Ophthalmic
bromfenac sodium sesquihydrate is a topically applied selective
cyclooxygenase (COX)-2 inhibitor. It is similar to
amfenac, except for a
bromine atom at the C(4) of the benzoyl ring position, which markedly affects its in vitro and in vivo potency, extends the duration of anti-inflammatory activity, and enhances its inhibitory effect on COX-2 absorption across the cornea and penetration into ocular tissues. The United States Food and Drug Administration approved
bromfenac in 2005 for the treatment of postoperative
inflammation and the reduction of ocular
pain in patients who have undergone
cataract surgery. Nonsteroidal anti-inflammatory drugs (
NSAIDs), and among them
bromfenac, could be even more effective than
steroids at reestablishing the blood-aqueous barrier, as revealed by flare on
slit-lamp examination and as quantitatively measured using ocular fluorophotometry.
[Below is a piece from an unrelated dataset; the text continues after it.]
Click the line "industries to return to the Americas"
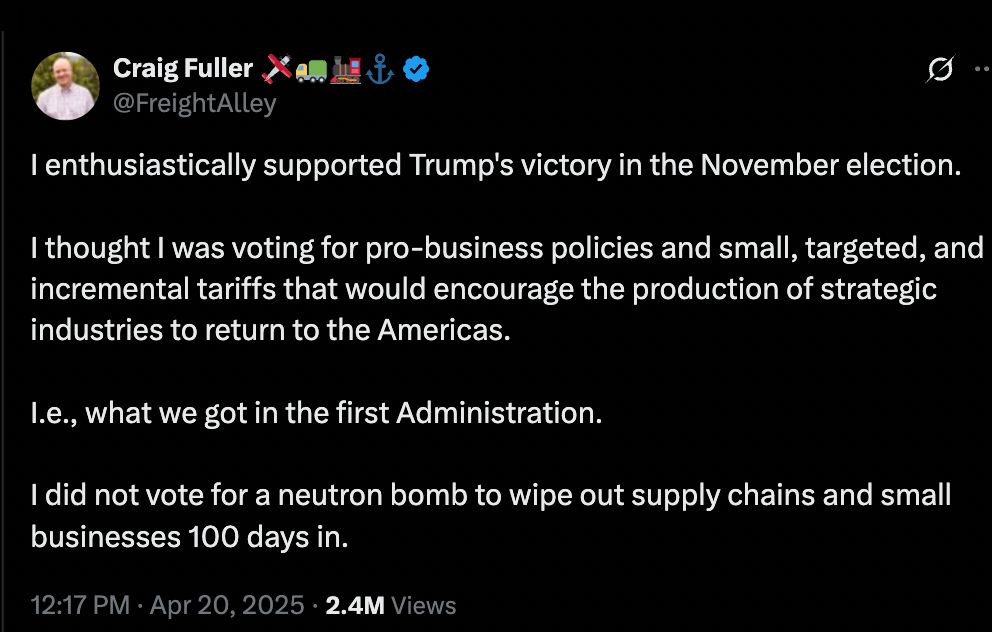The image size is (992, 632). coord(270,330)
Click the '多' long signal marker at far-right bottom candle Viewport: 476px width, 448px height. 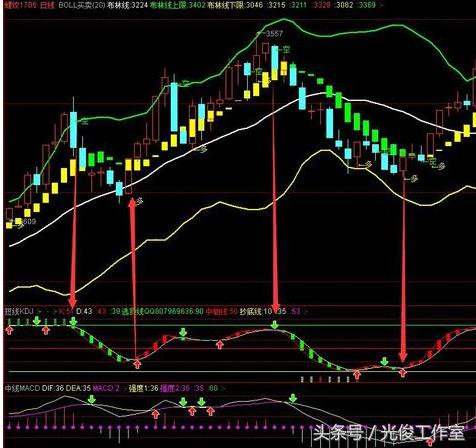click(x=413, y=179)
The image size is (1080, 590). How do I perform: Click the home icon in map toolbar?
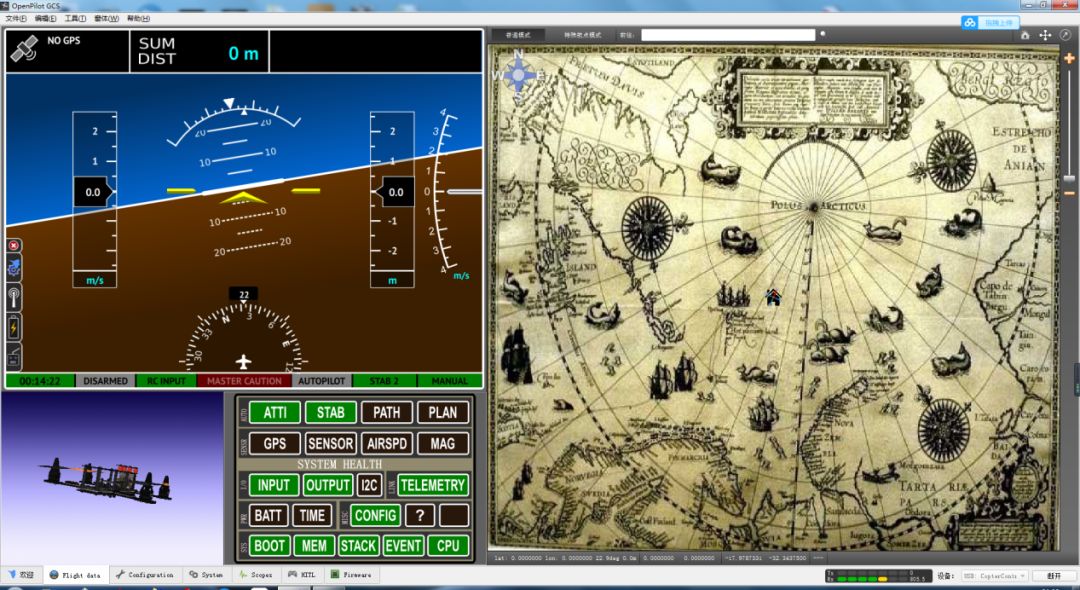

Similar to other
NSAIDs, it has a role in inhibiting intraoperative
miosis during
cataract surgery. However,
bromfenac also seems to be useful in other situations, such as
refractive surgery,
allergic conjunctivitis (not useful in
dry eye),
choroidal neovascularization, and even ocular oncology. No reports of systemic toxicity have been published and
bromfenac has good topical tolerance with a low incidence of adverse effects.